*TASK STATEMENT:* A word-for-word copy of the records below is required.

___ RECORDS SUPPLIED

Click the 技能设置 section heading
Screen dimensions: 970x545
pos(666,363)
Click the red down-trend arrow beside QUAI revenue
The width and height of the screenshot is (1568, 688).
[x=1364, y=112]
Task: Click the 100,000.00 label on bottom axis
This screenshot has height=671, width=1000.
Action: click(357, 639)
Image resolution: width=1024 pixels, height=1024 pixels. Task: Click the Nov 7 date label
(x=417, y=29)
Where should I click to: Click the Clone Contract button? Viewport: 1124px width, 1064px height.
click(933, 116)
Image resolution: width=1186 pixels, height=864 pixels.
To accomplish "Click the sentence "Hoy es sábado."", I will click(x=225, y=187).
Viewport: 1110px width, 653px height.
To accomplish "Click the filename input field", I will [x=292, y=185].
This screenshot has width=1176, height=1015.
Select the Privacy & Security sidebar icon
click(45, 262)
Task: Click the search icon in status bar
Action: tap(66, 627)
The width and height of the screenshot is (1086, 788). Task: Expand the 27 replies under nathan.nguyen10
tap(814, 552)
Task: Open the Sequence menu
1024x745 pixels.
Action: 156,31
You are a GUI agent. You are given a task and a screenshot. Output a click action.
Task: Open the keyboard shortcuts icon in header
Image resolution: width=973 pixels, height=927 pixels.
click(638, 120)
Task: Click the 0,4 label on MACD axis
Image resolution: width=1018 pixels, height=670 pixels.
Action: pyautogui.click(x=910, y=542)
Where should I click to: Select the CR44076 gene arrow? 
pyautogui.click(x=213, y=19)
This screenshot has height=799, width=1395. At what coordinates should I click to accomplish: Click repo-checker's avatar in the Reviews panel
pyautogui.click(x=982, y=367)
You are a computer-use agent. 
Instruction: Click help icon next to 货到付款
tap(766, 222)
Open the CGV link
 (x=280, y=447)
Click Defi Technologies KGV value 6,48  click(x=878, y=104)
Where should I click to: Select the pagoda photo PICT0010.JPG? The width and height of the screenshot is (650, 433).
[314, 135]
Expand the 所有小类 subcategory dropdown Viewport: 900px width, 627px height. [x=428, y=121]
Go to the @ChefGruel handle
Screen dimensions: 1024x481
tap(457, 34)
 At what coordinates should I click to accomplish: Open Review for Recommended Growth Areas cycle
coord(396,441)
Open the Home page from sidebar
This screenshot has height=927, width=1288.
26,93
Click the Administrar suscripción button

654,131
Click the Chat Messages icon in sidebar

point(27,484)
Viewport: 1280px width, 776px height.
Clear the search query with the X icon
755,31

______

*YOUR RESPONSE:*
Click the 技能设置 section heading
Screen dimensions: 970x545
pos(666,363)
Click the red down-trend arrow beside QUAI revenue
The width and height of the screenshot is (1568, 688).
[x=1364, y=112]
Task: Click the 100,000.00 label on bottom axis
This screenshot has height=671, width=1000.
Action: click(357, 639)
Image resolution: width=1024 pixels, height=1024 pixels. Task: Click the Nov 7 date label
(x=417, y=29)
Where should I click to: Click the Clone Contract button? Viewport: 1124px width, 1064px height.
click(933, 116)
Image resolution: width=1186 pixels, height=864 pixels.
To accomplish "Click the sentence "Hoy es sábado."", I will click(x=225, y=187).
Viewport: 1110px width, 653px height.
To accomplish "Click the filename input field", I will [x=292, y=185].
This screenshot has width=1176, height=1015.
Select the Privacy & Security sidebar icon
click(45, 262)
Task: Click the search icon in status bar
Action: tap(66, 627)
The width and height of the screenshot is (1086, 788). Task: Expand the 27 replies under nathan.nguyen10
tap(814, 552)
Task: Open the Sequence menu
1024x745 pixels.
Action: 156,31
You are a GUI agent. You are given a task and a screenshot. Output a click action.
Task: Open the keyboard shortcuts icon in header
Image resolution: width=973 pixels, height=927 pixels.
click(638, 120)
Task: Click the 0,4 label on MACD axis
Image resolution: width=1018 pixels, height=670 pixels.
Action: pyautogui.click(x=910, y=542)
Where should I click to: Select the CR44076 gene arrow? 
pyautogui.click(x=213, y=19)
This screenshot has height=799, width=1395. At what coordinates should I click to accomplish: Click repo-checker's avatar in the Reviews panel
pyautogui.click(x=982, y=367)
You are a computer-use agent. 
Instruction: Click help icon next to 货到付款
tap(766, 222)
Open the CGV link
 (x=280, y=447)
Click Defi Technologies KGV value 6,48  click(x=878, y=104)
Where should I click to: Select the pagoda photo PICT0010.JPG? The width and height of the screenshot is (650, 433).
[314, 135]
Expand the 所有小类 subcategory dropdown Viewport: 900px width, 627px height. [x=428, y=121]
Go to the @ChefGruel handle
Screen dimensions: 1024x481
tap(457, 34)
 At what coordinates should I click to accomplish: Open Review for Recommended Growth Areas cycle
coord(396,441)
Open the Home page from sidebar
This screenshot has height=927, width=1288.
26,93
Click the Administrar suscripción button

654,131
Click the Chat Messages icon in sidebar

point(27,484)
Viewport: 1280px width, 776px height.
Clear the search query with the X icon
755,31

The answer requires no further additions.